Deutscher Anwaltverein als Sprachrohr der Scharia-Fans

In einer Stellungnahme des "Deutschen Anwaltvereins" (DAV) zum etwaigen Verbot von Kinderehen heißt es, die Rechtsordnung aus den Heimatländern der Betroffenen als aufhebbar zu bezeichnen und sie als nichtig zu erklären, offenbare mangelnden Respekt einer sich "überlegen" dünkenden Rechtsordnung und damit ein Stück Rechtskolonialismus.

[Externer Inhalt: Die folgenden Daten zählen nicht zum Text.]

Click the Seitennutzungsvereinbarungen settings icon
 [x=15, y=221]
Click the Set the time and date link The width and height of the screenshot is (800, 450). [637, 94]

Dazu erklärt die stellvertretende Fraktionsvorsitzende der AfD-Fraktion im Sächsischen Landtag und rechtspolitische Sprecherin, Kirsten Muster:

"Eher umgekehrt wird ein Schuh daraus. Die staatliche Rechtsordnung in Deutschland wird vom 'Deutschen Anwaltverein' inzwischen als 'aufhebbar' empfunden. Jedenfalls dann, wenn es sich um Kinderehen oder andere Bräuche einer sich überlegen fühlenden Religion handelt, die alle Nicht-Muslime als 'Ungläubige' brandmarkt. Die schon länger hier lebenden sollen sich mit ihren albernen Wertvorstellungen nicht so anstellen. Hände abhacken, Steinigen, Auspeitschen und andere Schariastrafen werden aus Sicht des DAV in Kürze auch bei uns zu tolerieren sein, weil es uns nicht ansteht, unser Rechts- und Wertesystem den Zugereisten überzustülpen.

Für derartige verquerten Gedankengänge muss man schon einige Gehirnwindungen abgegeben haben. Deutschland ist eine kämpferische Demokratie und kein weinerlicher Toleranzverein."